On the other hand, in the 1980s and 1990s, implants were often fixed with bone cement in rheumatic patients, as they generally have very soft bones. This has changed today. Cementless endoprostheses represent an advance in that they are easier to replace. The two main advances are therefore modularity and improvements in cementless implants.

“Statistically speaking, the revision rate, i.e. the need for follow-up surgery for hip replacements, is 1.6 times higher in rheumatism patients than in non-rheumatism patients.”

Bernd Irlenbusch
Senior Consultant in Endoprosthetics

Photo: freepik.com

How do you assess the risk of endoprosthesis in patients with underlying rheumatoid disease compared to patients with other orthopedic conditions?

Bernd Irlenbusch: Statistically speaking, the revision rate, i.e. the need for follow-up surgery for hip replacements, is 1.6 times higher in rheumatism patients than in non-rheumatism patients. Particular attention should be paid to the infection rate, which is almost twice as high in rheumatism patients, at 1.8 times higher.

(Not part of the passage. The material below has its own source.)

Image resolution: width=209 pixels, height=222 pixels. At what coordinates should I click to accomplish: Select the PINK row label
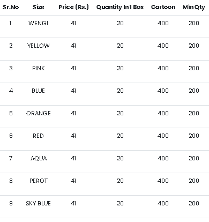(38, 68)
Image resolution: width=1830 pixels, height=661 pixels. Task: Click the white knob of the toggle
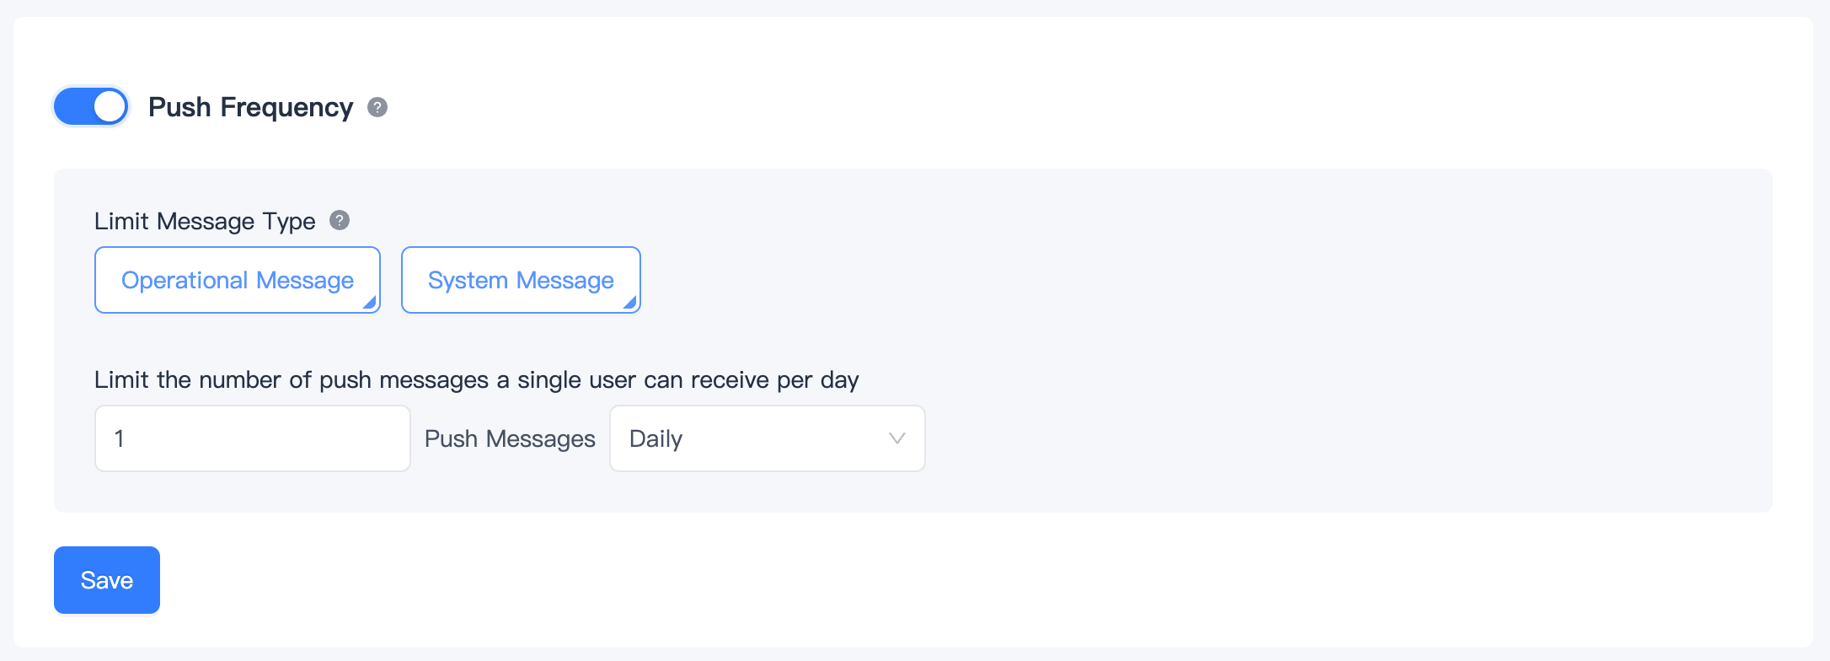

The increased susceptibility can be attributed to several factors. On the one hand, the immunosuppressive drugs that rheumatism sufferers often take play a role. These drugs deliberately weaken the immune system, but also lead to a higher susceptibility to infection. On the other hand, skin problems (psoriasis, cortisone skin) are an additional complication, which are associated with an increased risk of infection. Finally, rheumatism sufferers often have “softer” bones as a result of osteomalacia or osteoporosis, which makes it more difficult for the implant to anchor itself in the bone or heal properly.

As in other surgical fields, the complication rate decreases with the increasing experience of the surgeon. Rheumatism patients should therefore seek treatment at a center with surgeons who have expertise in rheumatic surgery.